— BEGIN Excerpted passage —

# Premium Channel Premieres: October 2008



## terpfan1980 (Jan 28, 2002)

Getting an early start on October's information thanks to early news from Starz. I'll format it better later and add more info when time allows. 

_Note that I'll update this thread as information becomes available. If you find the information useful, you may wish to subscribe to this thread so you'll receive e-mails as information is added _

*Another /salute to Starz!'s press office for distributing their information early. Much appreciated!* (and somewhat sad faces and boos towards Showtime and HBO for not getting their information out earlier!)

All Premiere's on Saturdays, unless otherwise noted.
All times east unless otherwise noted.

Note please that I haven't confirmed that the programs I have listed are actually premiering for the first time on these channels. These programs may have been shown on channels, or on other nites before the dates shown. The information below is just a look at the list of movies and major programs that are upcoming and seem to be showing for the 'first time' (on the network that is shown) on the dates noted.

*HBO*
Touted as HBO's biggies for October 2008 (from their downloadable guide for September 2008): _Atonement_, along with episodes of _Entourage_ and _True Blood_. Wow, a big month of blockbuster movies on HBO (NOT!).

— END Excerpted passage —

• _Exercises to complete_
1. Decide whether each statement agrees with the October 2008 premieres post, and answer yes or no, quoting the words from the post that settle it. (a) Premieres in the list air on Saturdays unless a note says otherwise. (b) The poster has confirmed that every listed program is airing for the first time on its channel. (c) Times are given in Pacific time unless noted.
2. Carry on the October 2008 premieres post from the point where it stops.

— BEGIN Record list —

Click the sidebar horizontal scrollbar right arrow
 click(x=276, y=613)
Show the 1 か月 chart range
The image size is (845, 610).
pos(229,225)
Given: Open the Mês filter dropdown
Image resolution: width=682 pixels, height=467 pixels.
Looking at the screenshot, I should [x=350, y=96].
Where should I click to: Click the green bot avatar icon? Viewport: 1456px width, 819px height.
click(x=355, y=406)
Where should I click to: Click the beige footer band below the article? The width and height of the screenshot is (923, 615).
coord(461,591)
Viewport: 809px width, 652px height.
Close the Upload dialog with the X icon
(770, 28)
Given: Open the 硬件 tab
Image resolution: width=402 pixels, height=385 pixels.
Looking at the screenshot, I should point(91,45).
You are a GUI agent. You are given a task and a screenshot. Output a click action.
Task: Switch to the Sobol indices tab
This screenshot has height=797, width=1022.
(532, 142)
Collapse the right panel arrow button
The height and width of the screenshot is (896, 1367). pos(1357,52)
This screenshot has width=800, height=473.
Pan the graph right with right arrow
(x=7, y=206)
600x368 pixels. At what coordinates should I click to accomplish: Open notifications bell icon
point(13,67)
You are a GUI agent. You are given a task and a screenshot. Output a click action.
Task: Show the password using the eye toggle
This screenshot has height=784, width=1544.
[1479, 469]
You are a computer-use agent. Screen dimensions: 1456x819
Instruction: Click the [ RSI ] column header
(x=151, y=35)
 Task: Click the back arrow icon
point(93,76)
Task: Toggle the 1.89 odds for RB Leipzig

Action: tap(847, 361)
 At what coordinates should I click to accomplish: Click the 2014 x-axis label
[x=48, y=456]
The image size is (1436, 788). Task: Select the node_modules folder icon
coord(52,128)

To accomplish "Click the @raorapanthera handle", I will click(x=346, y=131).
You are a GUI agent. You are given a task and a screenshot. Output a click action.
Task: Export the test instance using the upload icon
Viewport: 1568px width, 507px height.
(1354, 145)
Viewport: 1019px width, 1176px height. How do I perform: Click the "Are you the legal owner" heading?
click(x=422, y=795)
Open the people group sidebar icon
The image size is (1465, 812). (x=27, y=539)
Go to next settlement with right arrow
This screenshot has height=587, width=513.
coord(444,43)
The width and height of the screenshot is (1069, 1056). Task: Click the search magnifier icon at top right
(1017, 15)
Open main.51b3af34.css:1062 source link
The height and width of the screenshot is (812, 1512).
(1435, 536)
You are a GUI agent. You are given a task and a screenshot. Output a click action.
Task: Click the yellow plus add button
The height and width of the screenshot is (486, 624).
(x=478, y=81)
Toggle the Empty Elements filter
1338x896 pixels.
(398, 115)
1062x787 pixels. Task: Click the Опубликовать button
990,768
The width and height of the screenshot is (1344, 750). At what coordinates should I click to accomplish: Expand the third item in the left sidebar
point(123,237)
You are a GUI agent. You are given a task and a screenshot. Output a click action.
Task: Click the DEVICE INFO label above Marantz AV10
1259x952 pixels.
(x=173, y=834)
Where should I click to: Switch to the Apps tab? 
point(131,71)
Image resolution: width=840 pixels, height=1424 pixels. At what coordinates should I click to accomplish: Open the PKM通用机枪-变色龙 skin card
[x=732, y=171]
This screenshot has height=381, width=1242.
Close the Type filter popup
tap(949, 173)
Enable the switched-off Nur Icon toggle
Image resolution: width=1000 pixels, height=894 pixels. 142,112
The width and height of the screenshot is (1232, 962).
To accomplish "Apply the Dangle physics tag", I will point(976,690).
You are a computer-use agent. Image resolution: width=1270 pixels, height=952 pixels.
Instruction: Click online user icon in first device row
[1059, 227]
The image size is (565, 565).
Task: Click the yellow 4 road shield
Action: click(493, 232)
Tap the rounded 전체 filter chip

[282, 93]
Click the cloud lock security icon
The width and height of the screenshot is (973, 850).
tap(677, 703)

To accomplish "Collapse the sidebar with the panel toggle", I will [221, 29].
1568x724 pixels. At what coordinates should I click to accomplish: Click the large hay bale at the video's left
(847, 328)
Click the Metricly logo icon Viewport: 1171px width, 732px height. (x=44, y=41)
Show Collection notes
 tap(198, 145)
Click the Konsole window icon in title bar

— END Record list —

• _Answers to the tasks_
1.
(a) Yes: "All Premiere's on Saturdays, unless otherwise noted."
(b) No: "Note please that I haven't confirmed that the programs I have listed are actually premiering for the first time on these channels."
(c) No: "All times east unless otherwise noted."

2.
=====
October 4 - _The Brave One_ starring Jodie Foster, Terrence Howard, Naveen Andrews, Nicky Katt, Mary Steenburgen, Jane Adams, James Biberi, Victor Colicchio and Zoe Kravitz (8pm) (already aired on Cinemax, but premieres on HBO this date).
October 11 - _Atonement_ starring: James McAvoy, Keira Knightley, Romola Garai, Saoirse Ronan, Vanessa Redgrave, Brenda Blethyn, Betty White, Benedict Cumberbatch, Daniel Mays, Rue McClanahan, Juno Temple, Nonso Anozie, and Patrick Kennedy (8pm)
Monday, October 13 - From HBO Documentaries: _Section 60: Arlington National Cemetery_ (9pm)
October 25 - _Elizabeth: The Golden Age_ starring: Cate Blanchett, Geoffrey Rush, Clive Owen, Rhys Ifans, Jordi Molla, Abbie Cornish, Samantha Morton, Tom Hollander, Antony Carrick, David Threlfall, Eddie Redmayne, John Shrapnel, Laurence Fox, Adrian Scarborough, and Steven Robertson (8pm)
---------
*HBO Boxing events:*
October 4 - _HBO Boxing After Dark: Yuriorkis Gamboa vs. Marcos Ramirez (Super Featherweight); Alfredo Angulo vs. Andrey Tsurkan (Light Middleweights)_; and _MARTINEZ VS. BUNEMA_ - From Pechanga Entertainment Center, Temecula, California (10pm)
October 18 (PPV) - _Kelly Pavlik vs. Bernard Hopkins (Light Heavyweight)_ - From Caesars, Atlantic City, New Jersey (time to come)

Note that there may be a few other mid-week premieres on HBO but of course the guide data for October may not yet be searchable so finding those isn't so easy 

*Cinemax*
Cinemax promises (at least they promise via the September downloadable guide from HBO.com) _Hitman_ and _I Am Legend_.
=====
October 4 - _I am Legend_ starring: Will Smith, Alicia Braga, Dash Mihok, Charlie Tahan, Salli Richardson (10pm)
October 11 - _Hitman_ starring: Timothy Olyphant, Dougray Scott, Olga Kurylenko, Robert Knepper, Ulrich Thomsen, Michael Offei, and Henry Ian Cusick (10pm)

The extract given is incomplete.